试验小鼠适应性喂养1周后,将试验小鼠按照随机数字的方法分为正常组和模型组,每组20只。正常组灌胃PBS,模型组灌胃肠内营养液(配方为10%蔗糖、10%猪油、3%鸡蛋黄、2%胆固醇、1%胆酸钠、0.5%丙硫氧嘧啶)。为减少灌胃对小鼠造成的应激反应,第1周按0.01 mL/g的剂量进行灌胃,第2周灌胃剂量增加至0.02 mL/g,第3周恢复至正常灌胃剂量0.03 mL/g,持续灌胃16周,每天2次。于第10、12、14、16周分别处死3只小鼠,检测是否达到NAFLD脂变程度。试验期间所有小鼠均自由采食和饮水。
1.3.2 造模成功标准。 在显微镜下观察,肝组织脂肪变性程度30%以上的肝细胞脂肪变性者视为脂肪肝,75%以上的肝细胞脂肪变性者视为重度脂肪肝。判断标准参考中华肝病学会脂肪肝和酒精性肝病学组制订的《非酒精性脂肪性肝病诊疗指南》(2018年修订版)。
1.3.3 标品收集。造模开始后,每周称量体重。血液样本采集:动物禁食、不禁水12 h后,进行眼球取血后颈椎脱臼法处死小鼠。分离到的血清采用生化分析仪进行肝功能指标和血脂的检测,处死小鼠后称重肝脏、脾脏和腹部脂肪,并用4%多聚甲醛固定,由武汉芭菲尔生物技术服务有限公司进行病理学分析。
1.3.4 脏器系数。
完整取出肝脏和脾脏,用生理盐水洗净,用滤纸擦干后称重,按以下公式计算肝脏系数和脾脏系数:肝脏系数(或脾脏系数)=肝湿重(或脾湿重)/末次体重×100%。
1.3.5 血清学指标检测。试验末期,小鼠禁食、不禁水12 h,用1%的戊巴比妥酸钠腹腔注射麻醉,仰卧于动物试验台上,固定四肢并脱毛后暴露胸腹部,采用摘眼球方法采血。将采集的血液于4 ℃下静置2 h后,3 000 r/min,离心15 min,吸取血清分装在1.5 mL离心管内,取部分血清使用全自动生化分析仪检测甘油三酯(TG)、总胆固醇(TC)、谷丙转氨酶(ALT)、谷草转氨酶(AST)、高密度脂蛋白(HDL-c)和低密度脂蛋白(LDL-c)的含量。
1.3.6 免疫因子检测。
血清样本中肿瘤坏死因子-α(TNF-α)和白细胞介素-6(IL-6)的含量采用ELISA方法测定。
1.3.7 肝脏脂质测定。
取肝脏左叶1 g,按1∶9匀浆介质(生理盐水)中,用电动匀浆机4 ℃下制成10%匀浆,离心取上清液,采用二辛可宁酸法(BCA)检测肝脏蛋白质浓度。另外,称取一块100 mg的肝组织,置于900 μL的匀浆介质氯仿/甲醇(体积比=2∶1)中,然后冰浴条件下进行电动匀浆,制成10%的组织匀浆;置于4 ℃下过夜,3 000 r/min离心15 min,取有机溶剂层,参考试剂盒说明书检测TG、TC含量;最后,根据肝脏蛋白浓度,计算肝脂水平。

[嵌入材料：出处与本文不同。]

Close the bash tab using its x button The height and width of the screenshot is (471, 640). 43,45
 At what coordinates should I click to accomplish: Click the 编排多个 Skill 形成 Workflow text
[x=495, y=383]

1.3.8 数据处理。试验数据均使用SPSS 19.0软件进行统计分析,两组间采用 t检验进行差异显著性分析。P<0.05表示差异显著,P <0.01表示 差异极显著。
2 结果与分析
2.1 灌胃高脂高糖肠内营养液对小鼠体重和脏器系数的影响 从图1A可以看出,正常组和模型组小鼠体重在试验期间小鼠体重均无统计学差异,但随着时间的变化,模型组小鼠体重从第2周开始大于正常组。从图1B可以看出,模型组小鼠肝脏系数大于正常组( P <0.05),说明模型组肝脏重量显著增加;模型组脾脏系数大于正常组,但两组间不存在显著差异,说明肠内营养液灌胃可使肝脏重量显著增加,但不会引起脾脏重量的显著增加。

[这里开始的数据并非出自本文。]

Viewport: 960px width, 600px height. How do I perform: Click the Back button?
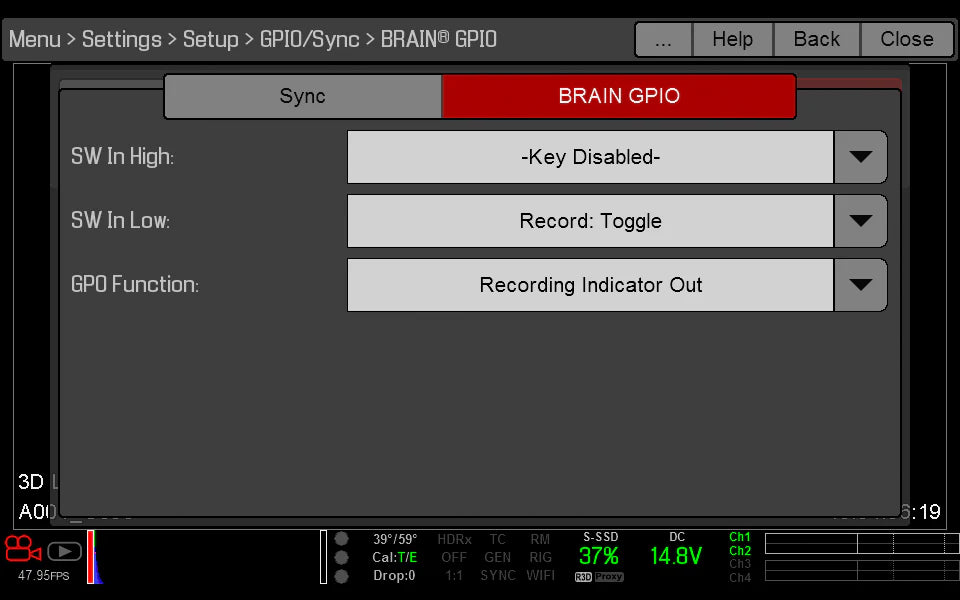(x=816, y=39)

2.2 模型小鼠肝脏外观和TG、TC含量 从外观来看,正常组肝表面颜色普遍暗红,色泽鲜亮,边缘锐利,无油腻感;模型组肝脏颜色发黄,肝脏体积增大,包膜紧张,切面有油腻感(图2A、B)。从图2C、D可以看出,随着灌胃时间的增加,模型组TG、TC含量均呈现逐渐增加的趋势,正常组TG、TC含量随着灌胃时间的延长变化不明显;灌胃12周时模型组肝脏TC含量显著高于正常组 (P <0.05),TG含量的增加不显著;当灌胃至14周时模型组TG、TC含量与正常组相比均显著增加( P <0.05);灌胃至16周时,模型组TG、TC含量与正常组相比均显著增加( P <0.01)。这表明灌胃16周时模型组小鼠肝脏内有大量的脂质沉淀。

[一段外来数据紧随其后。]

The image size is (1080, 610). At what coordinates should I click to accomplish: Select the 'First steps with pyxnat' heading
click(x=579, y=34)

2.3 模型小鼠HE染色 从图3A可以看出,正常组小鼠肝细胞在不同时间的肝组织中结构完整清晰、肝小叶结构正常,肝细胞排列成肝索,在中央静脉周围呈放射性分布,细胞中央有大而圆的核,细胞质均匀,无脂滴;模型组小鼠肝脏随着时间的延长脂肪变性明显,肝细胞肿大变圆,细胞质疏且内含大的脂肪滴(图3A箭头所示),肝细胞排序混乱,肝细胞脂肪严重。从图3B可以看出,与正常组相比,模型组小鼠的脾脏细胞核均被不同程度破坏,且排列不规整,有一定程度的炎症;脂肪细胞HE染色发现,模型组脂肪细胞的体积较正常组明显增大。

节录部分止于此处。